While this doesn’t look especially impressive, it’s neat this is all coming from a JSON object.
Saving
This is neat, but then what do I do with the content? Up to this point, I have just saved my data in GitHub. I have a git repo for my cookbook so my recipes can be saved with versioning and all the benefits of git. The URL https://git-recipes.web.app/g/fleker/personal-cookbook/crepe pulls in one of those recipes right from GitHub.
I did need to make an improvement here too, since Git is also not the most user-friendly to use. So I had to integrate Firestore for a simple database storage option. That also meant I had to integrate Firebase Auth so that people could sign-in and save recipes to their account.
async uploadRecipe() {
const recipe = this.parsedRecipe();
if (!recipe) return;
if (!this.auth.currentUser) {
alert('You must be logged in to upload a recipe.');
return;
}
const user = await this.auth.currentUser;
if (!user || !user.uid) {
alert('User not authenticated.');
return;
}
const userId = user.uid;
const recipeName = recipe.recipe.toLowerCase()
.replace(/\s+/g, '-') // Sanitize recipe name for document ID
.replace(/[&]/g, ''); // Sanitize recipe name for document ID
try {
const cookbookRef = this.firestore.collection('cookbooks').doc(userId).collection('_cookbooks').doc('default-cookbook')
const cookbookDoc = cookbookRef.get()
cookbookDoc.subscribe(async (val: any) => {
if (!val.exists || !val.data()) {
const recipeStarter = {
recipes: {
recipeName
},
collections: {
"All Items": {
recipes: [{
key: recipeName,
label: recipe.recipe
}]
}
}
}
await cookbookRef.set(recipeStarter)
} else {
const cookbook = val.data()
cookbook.recipes[recipeName] = recipeName
cookbook.collections['All Items'].recipes.push({
key: recipeName,
label: recipe.recipe
})
// Update our cookbook
await cookbookRef.update(cookbook)
}
})
const docRef = await this.firestore.collection('cookbooks').doc(userId).collection('default-cookbook').doc(recipeName).set({
text: JSON.stringify(recipe, null, 2), // Store the recipe JSON as a string
timestamp: Date.now()
});
alert('Recipe uploaded successfully!');
this.link.set(`${window.location.origin}/f/${userId}/default-cookbook/${recipeName}`)

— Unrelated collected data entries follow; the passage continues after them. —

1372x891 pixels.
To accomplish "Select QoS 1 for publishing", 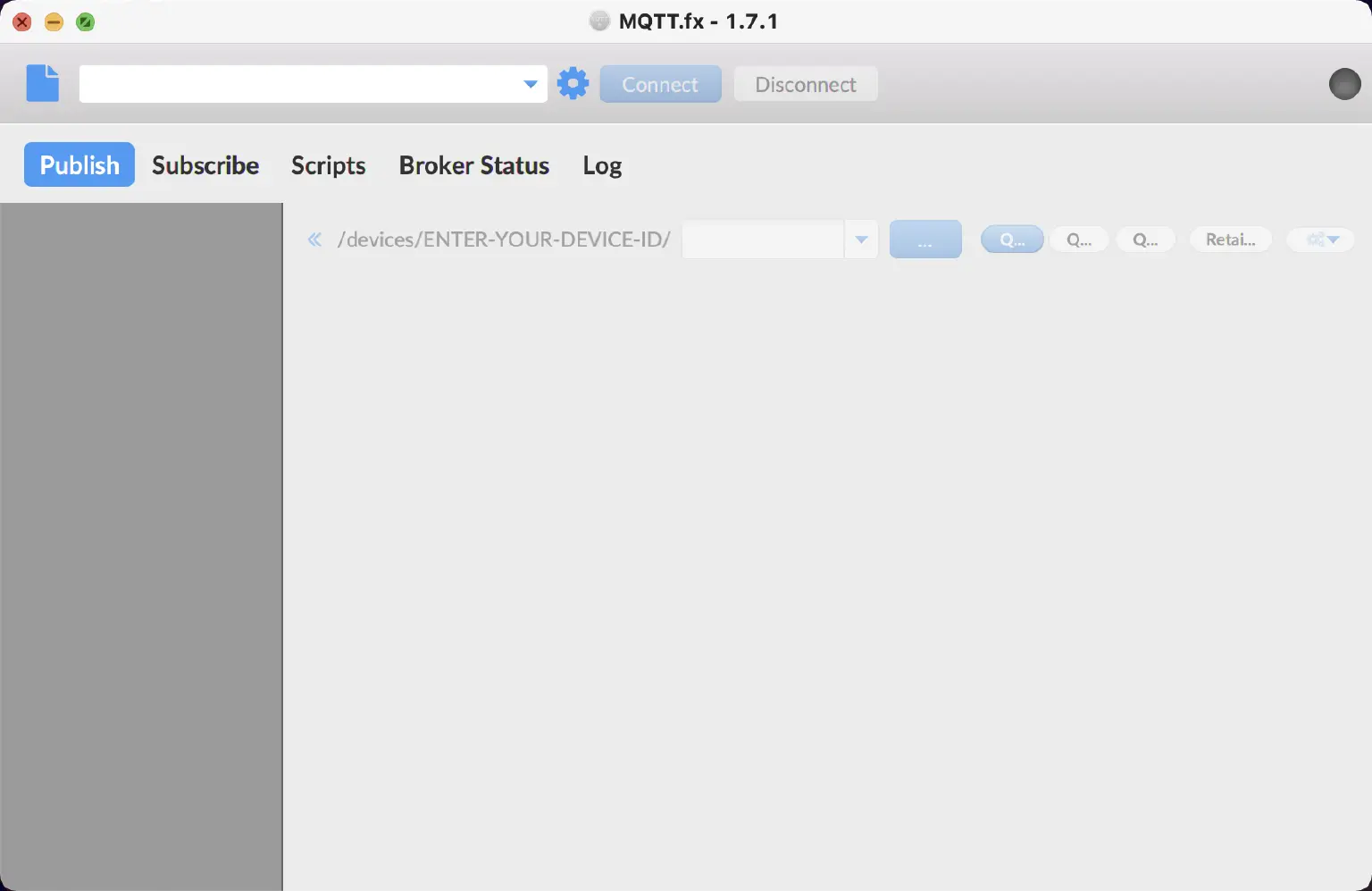I will [1078, 239].
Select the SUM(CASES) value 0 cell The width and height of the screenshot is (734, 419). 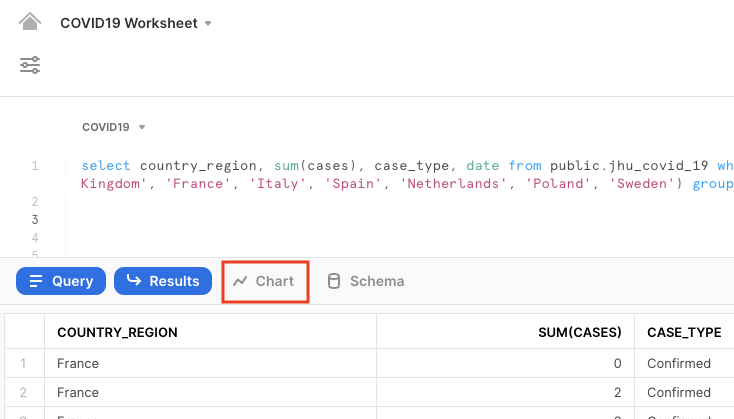(620, 363)
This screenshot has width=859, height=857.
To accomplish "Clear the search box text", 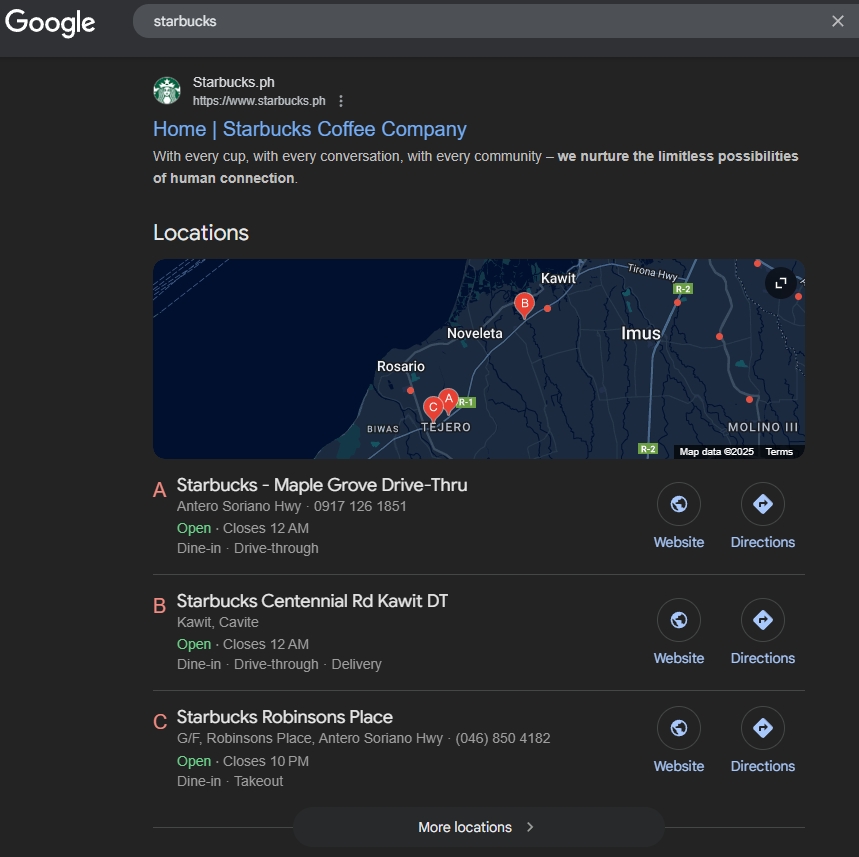I will pos(837,21).
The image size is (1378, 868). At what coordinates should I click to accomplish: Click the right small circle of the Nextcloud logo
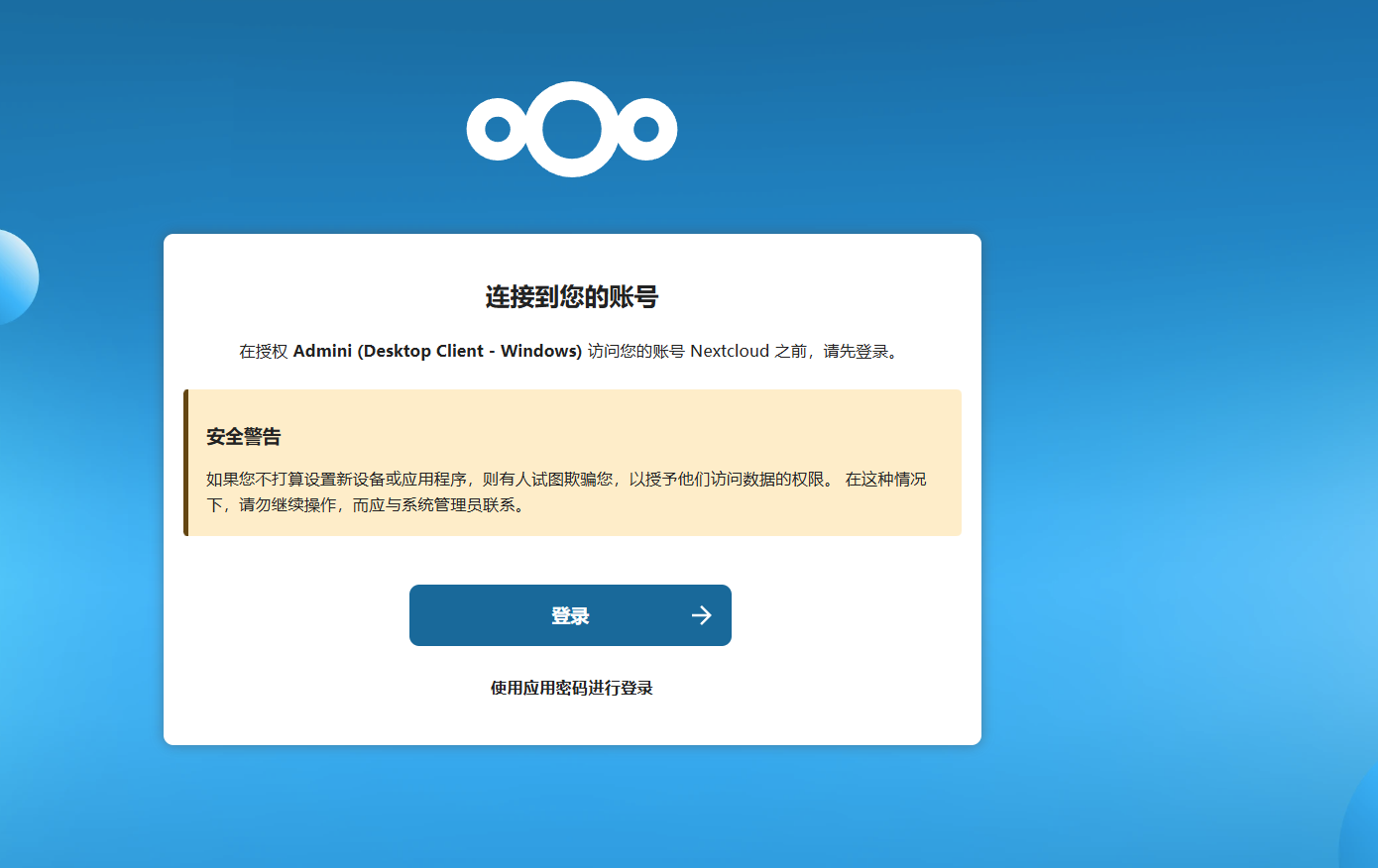(646, 129)
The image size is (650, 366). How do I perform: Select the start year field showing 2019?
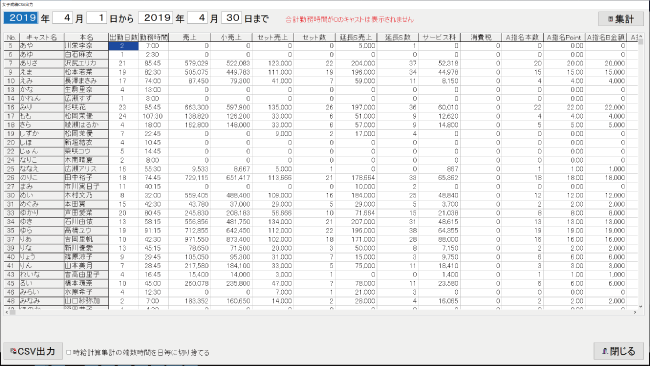(x=21, y=18)
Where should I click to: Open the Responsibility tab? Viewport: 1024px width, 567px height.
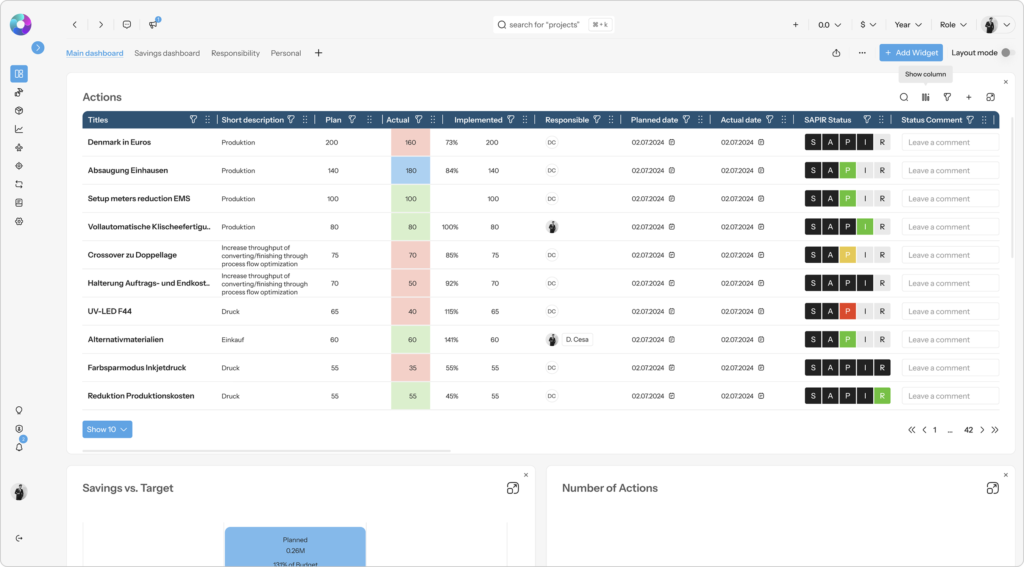point(235,53)
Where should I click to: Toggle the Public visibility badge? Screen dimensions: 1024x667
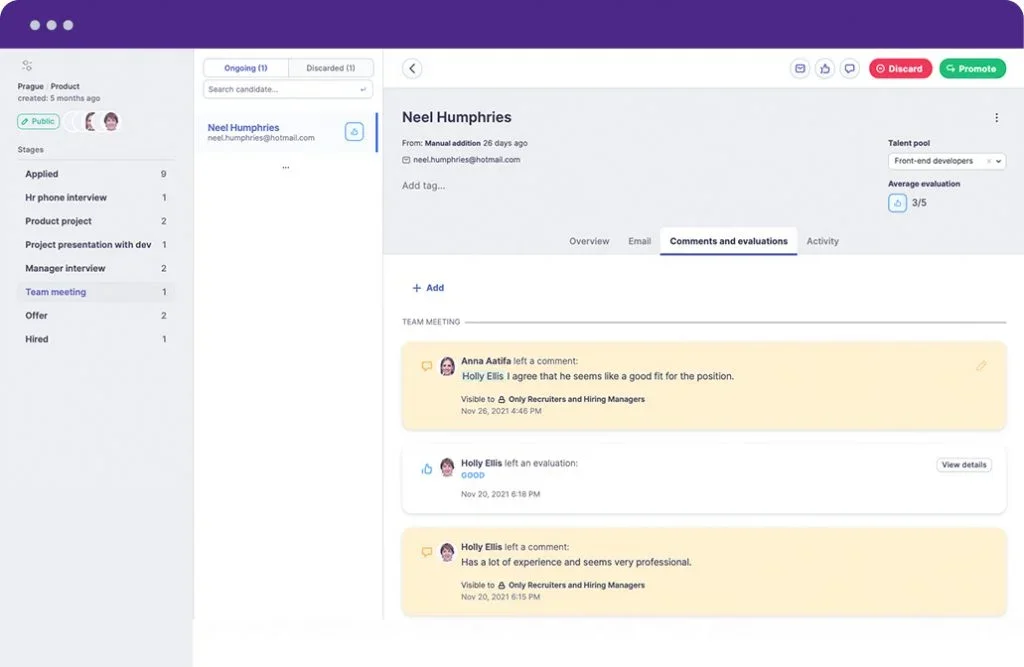[38, 121]
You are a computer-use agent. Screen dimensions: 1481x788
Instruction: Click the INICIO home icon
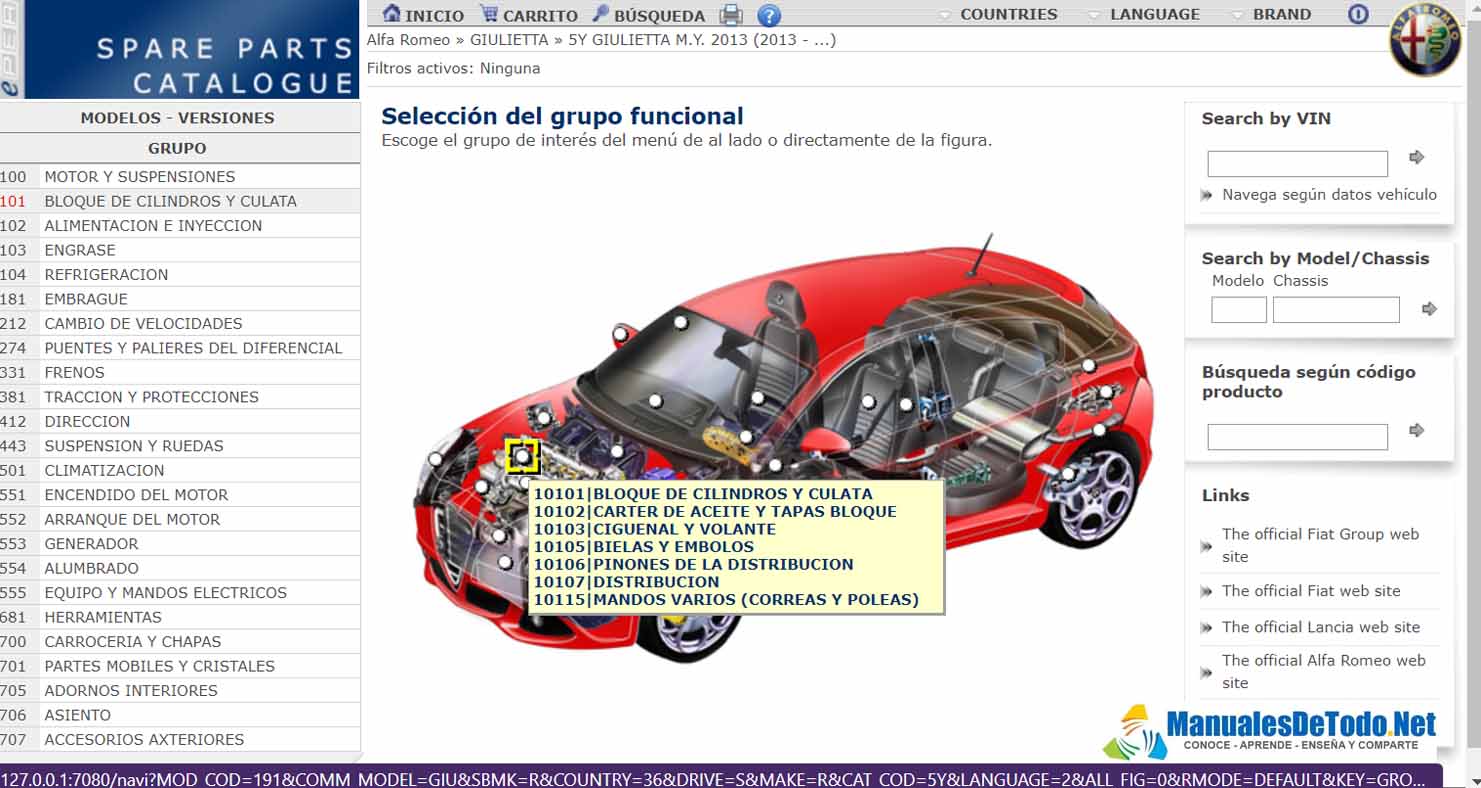[x=392, y=14]
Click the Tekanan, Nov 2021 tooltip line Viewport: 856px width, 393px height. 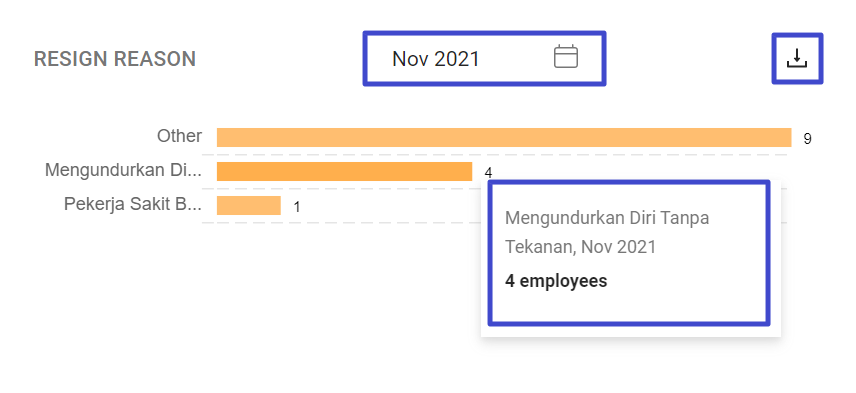click(x=580, y=247)
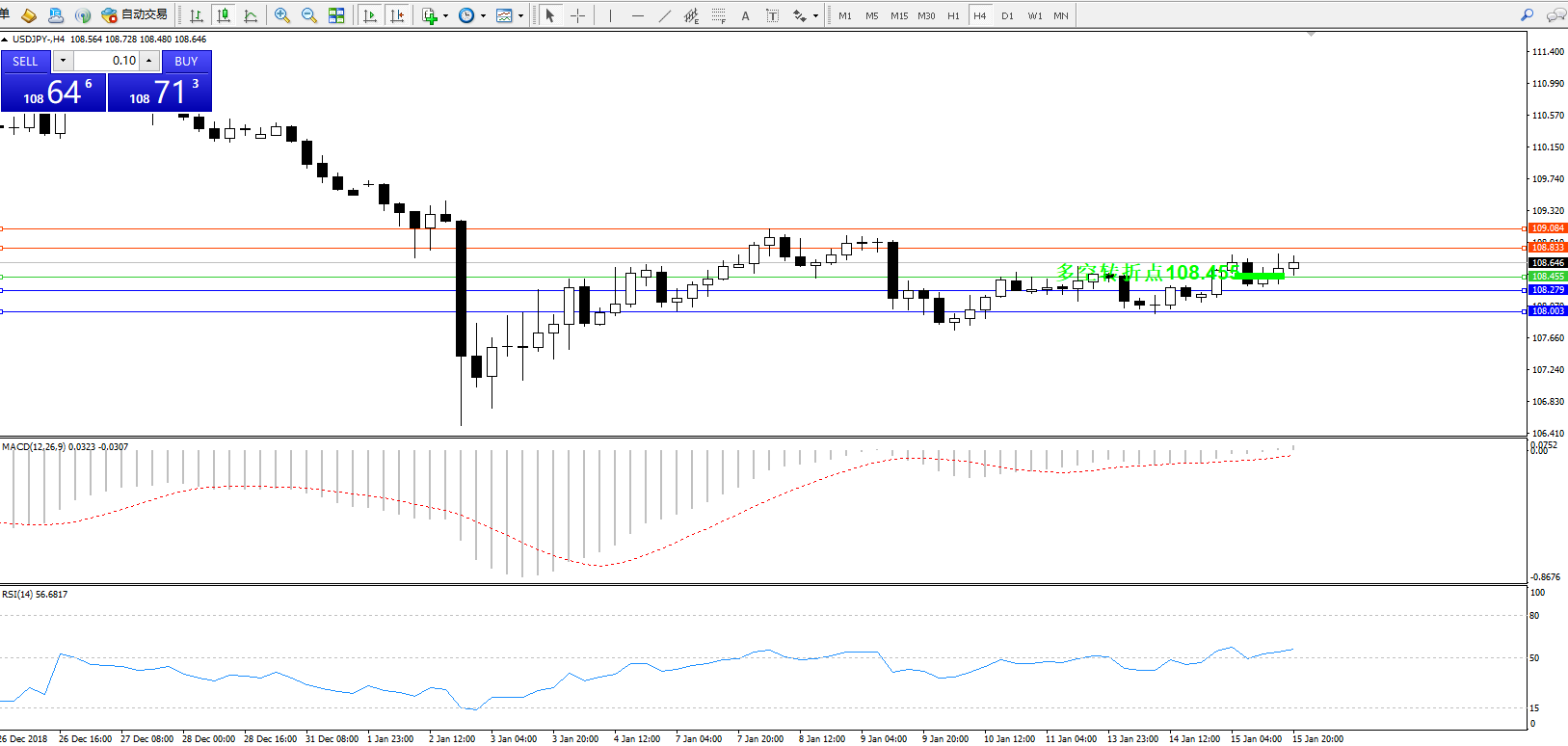The height and width of the screenshot is (746, 1568).
Task: Toggle the chart shift button
Action: (x=397, y=15)
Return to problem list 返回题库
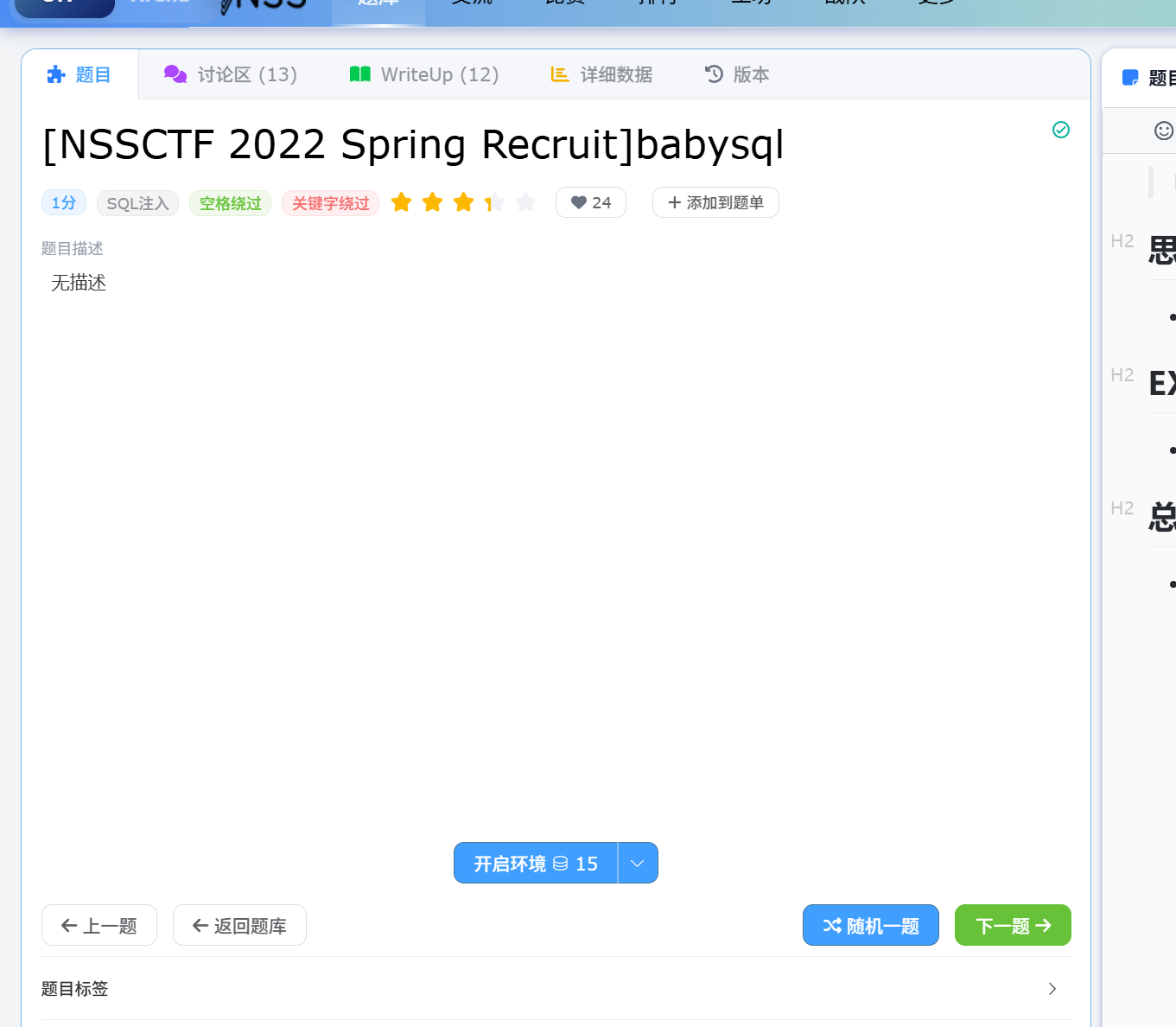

return `/f/${userId}/default-cookbook/${recipeName}`
} catch (error) {
console.error('Error uploading recipe:', error);
alert('Failed to upload recipe.');
}
return;
}
If you go to https://git-recipes.web.app/f/kZP1PYAbhhT2d5nwMAD8ozNJtxP2/default-cookbook/honey-teriaki you can now pull from Firebase as the source instead. In theory, one could add additional sources apart from Firebase and GitHub.
What’s Next?
I think there’s a bit more work to do around the UX here. Everything is functional, but providing a bit more polish would be nice. The buttons could be cleaned up and there’s probably a bit more to do with improving the prompt and structure.
Additionally, I do support Instagram and TikTok as input sources. I haven’t really tested Instagram to the same extent nor any other source which might be useful as well.
I think testing in general is kinda hard. How do you create a deterministic way to test a technology which is inherently non-deterministic? For a chatbot it’s not too bad, but requiring the format to be JSON and properly parseable JSON creates a different challenge.
Gemini is adding improvements to this over time, so this transformation should only get better over time.
Cost can become factor. While I’ve shared code, I haven’t shared the URL for you to try yourself. I would hate for this side project to start racking up a lot of bills. A large tech company could spend a lot and take a cut, but I would need to set up a billing. Firestore does have its own costs, the Gemini API is even costlier. Maybe one day I’ll do that.
Here’s the source code:
Until then, I should probably get back to my dinner.